A planned agreement with the Southeastern Power Administration (SEPA) is the latest round of paperwork in the Princeton Electric Plant Board’s first months of divorce from the Tennessee Valley Authority.
Plant Board directors in session Thursday authorized Manager John Humphries to execute documents facilitating the utility’s agreement with SEPA for hydroelectric transmission from its network of Cumberland River plants, including that at Barkley Dam.
Humphries said SEPA, sometime in the 1960s, had allocated electricity to several communities, including Princeton, through TVA.
The local utility receives 650 kilowatts of its power load from the SEPA system.
Now that the Plant Board has ended its TVA contract, it must pursue its own agreement with SEPA in order to continue to obtain that power.
Princeton is the first city to ask SEPA, an agency of the U.S. Department of Energy, to transfer its agreement from TVA.
“We’re actually plowing a new field here,” Humphries said.
The hydroelectricity provided by SEPA is much cheaper per kilowatt-hour than the fossil-fueled power provided by other suppliers.

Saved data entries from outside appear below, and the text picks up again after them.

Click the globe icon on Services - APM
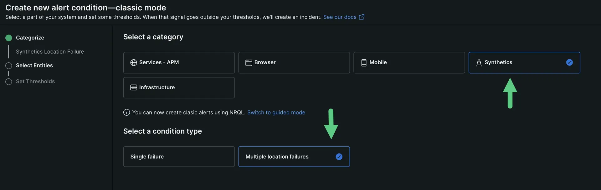The width and height of the screenshot is (601, 190). (134, 63)
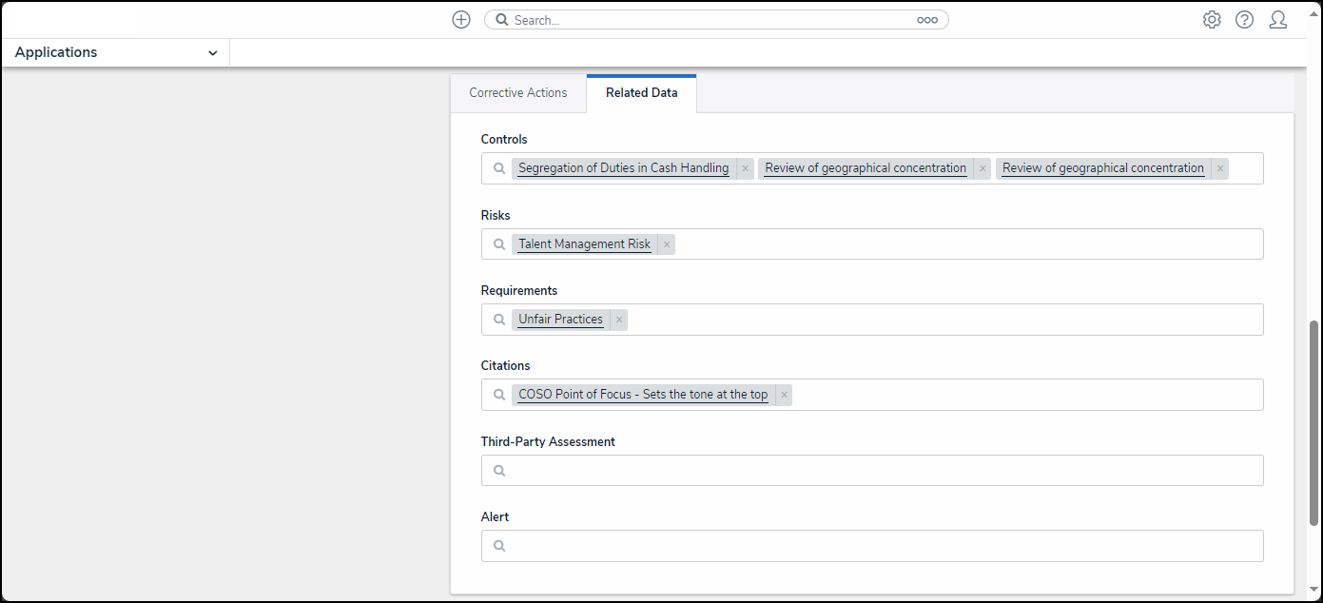The width and height of the screenshot is (1323, 603).
Task: Remove the Talent Management Risk tag
Action: tap(667, 244)
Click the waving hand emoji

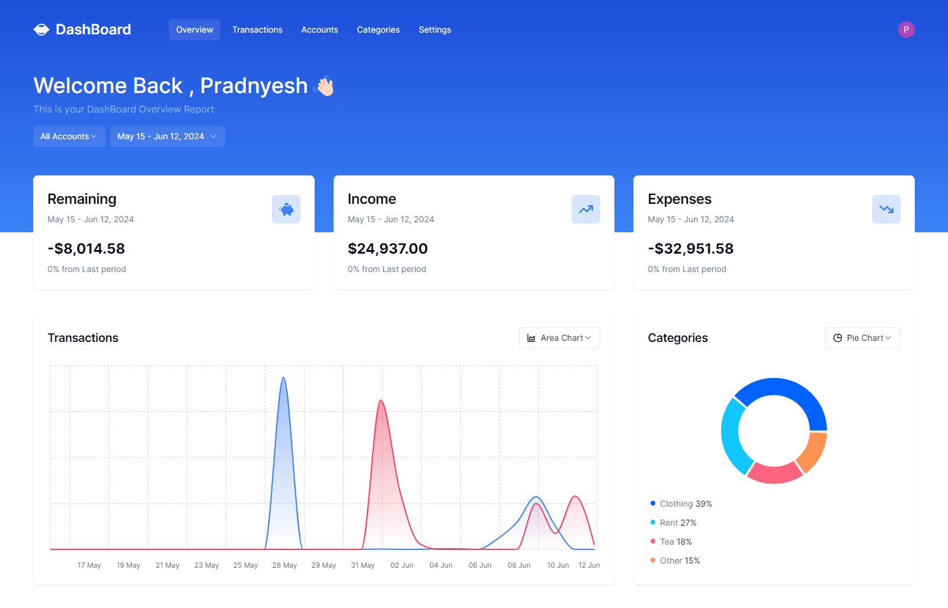(x=325, y=87)
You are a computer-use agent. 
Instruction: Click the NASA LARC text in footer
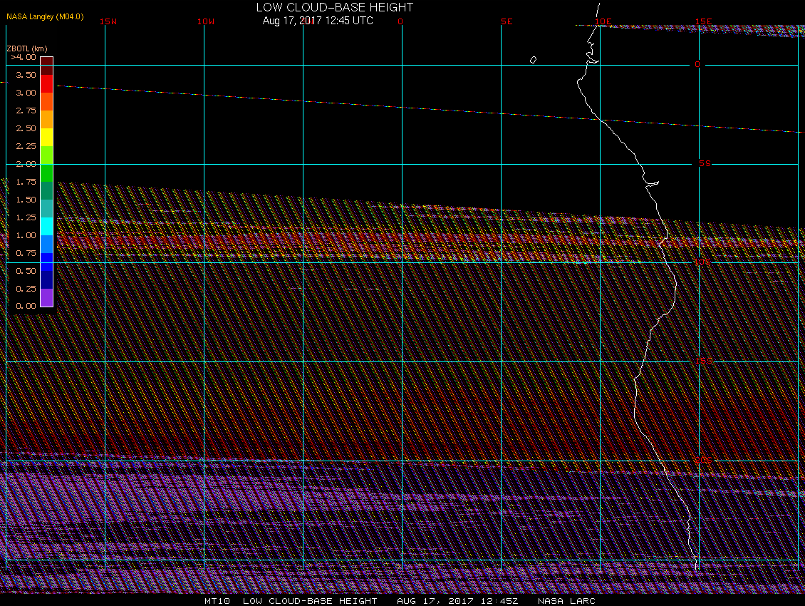(566, 601)
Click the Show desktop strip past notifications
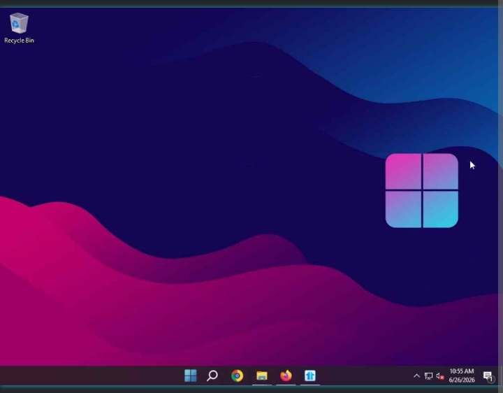 pos(501,376)
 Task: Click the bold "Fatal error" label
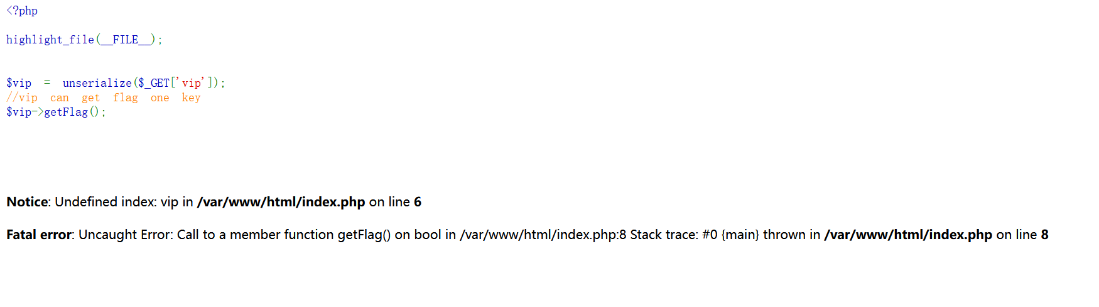(39, 235)
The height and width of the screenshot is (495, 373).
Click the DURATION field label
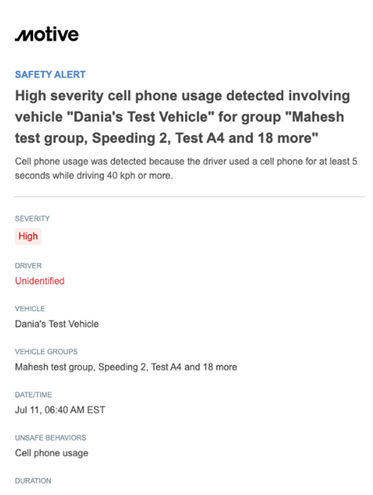[33, 481]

“It’s about 2-cent power,” he said. The 650-kilowatt load, he added, is “not much, but it’s still something. We didn’t want to give it up.”
American Municipal Power (AMP) of Ohio, the firm managing the Plant Board’s power portfolio, will include the SEPA allocation in its daily evaluations, once the agreement is complete.
Any power unused by the Plant Board can be put back on the market, PEPB officials said.